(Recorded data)
################

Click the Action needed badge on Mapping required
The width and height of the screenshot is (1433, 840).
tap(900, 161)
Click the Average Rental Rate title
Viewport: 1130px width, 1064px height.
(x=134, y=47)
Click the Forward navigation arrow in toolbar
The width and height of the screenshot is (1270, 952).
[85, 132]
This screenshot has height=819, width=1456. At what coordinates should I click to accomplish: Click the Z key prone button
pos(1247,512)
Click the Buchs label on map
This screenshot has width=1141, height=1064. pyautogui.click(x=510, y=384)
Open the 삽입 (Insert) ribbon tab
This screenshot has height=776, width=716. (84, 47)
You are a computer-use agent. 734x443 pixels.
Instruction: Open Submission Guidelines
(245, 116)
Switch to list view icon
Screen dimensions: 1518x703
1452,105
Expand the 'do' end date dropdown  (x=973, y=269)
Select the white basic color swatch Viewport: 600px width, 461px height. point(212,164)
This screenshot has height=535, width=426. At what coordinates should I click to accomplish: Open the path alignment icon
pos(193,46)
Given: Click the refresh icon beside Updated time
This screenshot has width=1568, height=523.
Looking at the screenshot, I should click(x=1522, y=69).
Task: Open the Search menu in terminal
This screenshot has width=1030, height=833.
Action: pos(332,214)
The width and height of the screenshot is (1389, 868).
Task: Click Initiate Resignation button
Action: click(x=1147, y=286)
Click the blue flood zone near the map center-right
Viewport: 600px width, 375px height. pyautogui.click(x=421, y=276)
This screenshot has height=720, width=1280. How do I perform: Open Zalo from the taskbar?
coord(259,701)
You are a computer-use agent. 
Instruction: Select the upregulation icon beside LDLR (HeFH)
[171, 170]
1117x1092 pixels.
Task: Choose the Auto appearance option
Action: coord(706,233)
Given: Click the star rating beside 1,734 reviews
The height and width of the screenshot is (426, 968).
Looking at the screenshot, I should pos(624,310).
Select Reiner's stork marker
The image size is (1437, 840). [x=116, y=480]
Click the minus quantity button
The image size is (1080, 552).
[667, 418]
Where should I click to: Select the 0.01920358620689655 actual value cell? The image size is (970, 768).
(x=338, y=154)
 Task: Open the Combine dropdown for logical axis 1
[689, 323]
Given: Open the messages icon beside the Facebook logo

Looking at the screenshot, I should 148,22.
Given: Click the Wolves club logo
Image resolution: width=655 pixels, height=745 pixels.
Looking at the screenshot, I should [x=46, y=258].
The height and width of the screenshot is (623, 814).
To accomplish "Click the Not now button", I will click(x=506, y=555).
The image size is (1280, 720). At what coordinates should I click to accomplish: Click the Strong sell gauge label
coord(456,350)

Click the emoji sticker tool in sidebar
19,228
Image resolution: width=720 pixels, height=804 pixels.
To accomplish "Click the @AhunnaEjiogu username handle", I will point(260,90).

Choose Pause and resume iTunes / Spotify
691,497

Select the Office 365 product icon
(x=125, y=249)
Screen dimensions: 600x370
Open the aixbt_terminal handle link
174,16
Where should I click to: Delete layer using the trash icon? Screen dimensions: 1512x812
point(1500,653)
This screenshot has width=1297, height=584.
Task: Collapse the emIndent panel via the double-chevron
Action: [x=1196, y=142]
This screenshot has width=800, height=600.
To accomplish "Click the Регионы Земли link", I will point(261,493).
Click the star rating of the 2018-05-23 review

################

Set exercise: Please rewrite the entries as a JSON list of strings with one string per line, starting at the line that contains "The height and width of the screenshot is (623, 814)." and running through the end of the entries. Leave out blank lines.

Solution:
[
  "The height and width of the screenshot is (623, 814).",
  "To accomplish \"Click the Not now button\", I will click(x=506, y=555).",
  "The image size is (1280, 720). At what coordinates should I click to accomplish: Click the Strong sell gauge label",
  "coord(456,350)",
  "Click the emoji sticker tool in sidebar",
  "19,228",
  "Image resolution: width=720 pixels, height=804 pixels.",
  "To accomplish \"Click the @AhunnaEjiogu username handle\", I will point(260,90).",
  "Choose Pause and resume iTunes / Spotify",
  "691,497",
  "Select the Office 365 product icon",
  "(x=125, y=249)",
  "Screen dimensions: 600x370",
  "Open the aixbt_terminal handle link",
  "174,16",
  "Where should I click to: Delete layer using the trash icon? Screen dimensions: 1512x812",
  "point(1500,653)",
  "This screenshot has width=1297, height=584.",
  "Task: Collapse the emIndent panel via the double-chevron",
  "Action: [x=1196, y=142]",
  "This screenshot has width=800, height=600.",
  "To accomplish \"Click the Регионы Земли link\", I will point(261,493).",
  "Click the star rating of the 2018-05-23 review"
]